Kat Ryals, Surf N Turf Special (All You Can Eat), 2022. Custom Print on Velvet Rug, 50 x 78”. Image courtesy of the artist.

By surrounding ourselves with paraphernalia that will ultimately be discarded, we create a false sense of home, a temple in reverence to our own selves and the life (or lives) we lived. What Ryal reminds us is that cycles of life and death are already surrounding us within these spaces; we just need to look through the fiction—search through the plastic—to realize that there is not enough consumerism that can save us. In that sense, this body of work can serve almost as a contemporary memento mori. 
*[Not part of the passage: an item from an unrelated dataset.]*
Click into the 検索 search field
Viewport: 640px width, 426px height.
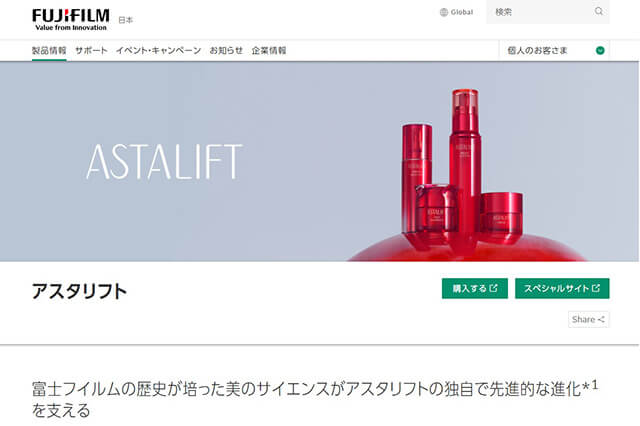[x=541, y=12]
The existential question of “what are we becoming” is also explored in Kate Stone’s works, specifically in the relationship between our minds and the spaces we inhabit. In The Soft Tectonics of Fevered Bodies, a mass of carpet in the shape of a cocoon sits on a chair, taking over its legs, as if someone who had been sitting on it for so long eventually became the chair itself, just like in the striking scene in Maid (2021) in which, during a depressive episode, Alex (Margaret Qualley) is absorbed by the couch she has been lying on. In Stone’s words, “If petrification is the process by which porous, organic material is replaced by inorganic minerals, my sculptures imagine a reverse process. Here, carpet absorbs so much of the residue of life that it is animated into a growing, living thing, taking the shape of alien, stalagmite-like forms.”
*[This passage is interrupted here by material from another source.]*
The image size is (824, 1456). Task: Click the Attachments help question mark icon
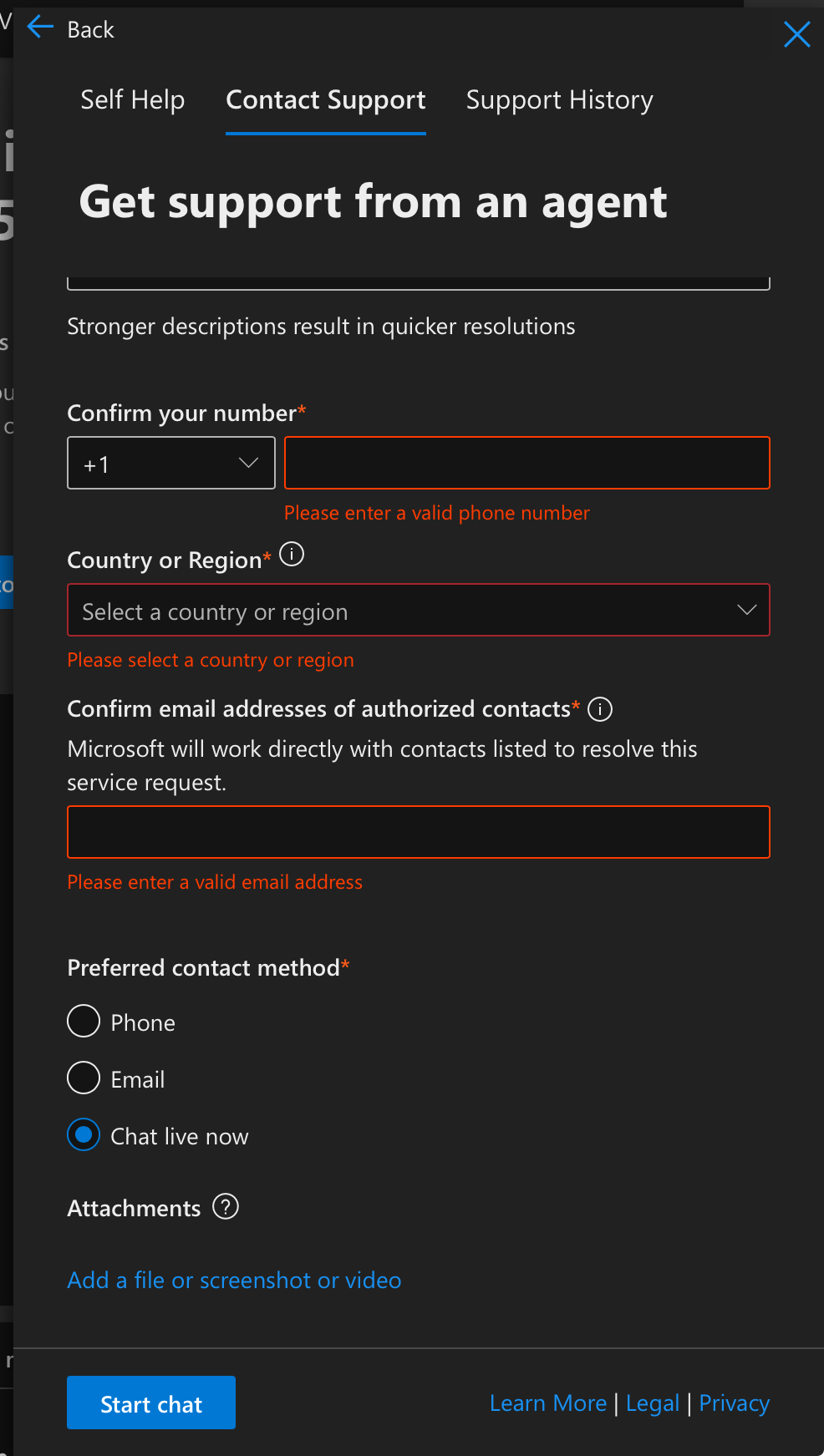pyautogui.click(x=226, y=1207)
Kate Stone, The Soft Tectonics of Fevered Bodies, 2022. Carpet, found furniture, wool, 40hz bulb, single-channel video, cell phone, plaster, joint compound, wax, epoxy clay, polyurethane foam, flex paste, wire, wood, acrylic paint, 5’8” x 4’10” x 5’2”. Image courtesy of the artist.
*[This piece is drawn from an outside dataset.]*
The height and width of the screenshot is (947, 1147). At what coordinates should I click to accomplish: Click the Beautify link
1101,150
Another highlight of the show is Kate Stone’s Strange Loops (A Gathering Storm in Four Dimensions), a 4k stop-motion animation that combines a delicious ASMR with a creature-like way of giving life to an interior space. Do our surroundings influence us or do we become them? Louise Bourgeois, known for her dense psychoanalytic content, created the Femme Maison series in 1946-47—a series of paintings of nude female figures with heads and bodies replaced by architectural forms such as buildings and houses—in an attempt to investigate her feeling that she was becoming the domestic space she was confined by and question the role of women in this sphere. During these pandemic years, many parents (mothers especially) have struggled and are still struggling with the entrapments of domestic life while also trying to function in a capitalist society that requires them to do more, be more, make more.  I am glad to see artists like Kat Ryals and Kate Stone who are empathetic enough to bring attention to these issues into art spaces that are historically famous for ignoring them, most importantly when they are also using marginalized materials and techniques of craft to do so. Here’s to more extravagant rugs, and beads, and carpets, and all things yarn taking their place in the contemporary art world. 

Swallowed Into the Soft Underbelly is up until May 1, 2022, at Ortega y Gasset Projects. WM

Ana Maria Farina

As both an artist and an educator, Ana is interested in experimentation, experiences of release and constraint, expansion and collapse. Her work investigates themes of hysteria and repression of the feminine, as well as the body and identity through the lens of feminist theory and psychoanalysis. Lately, Ana has been exploring the materiality of fibers and textiles, creating sculptural paintings that visually speak what Elaine Showalter called a “feminine protolanguage.”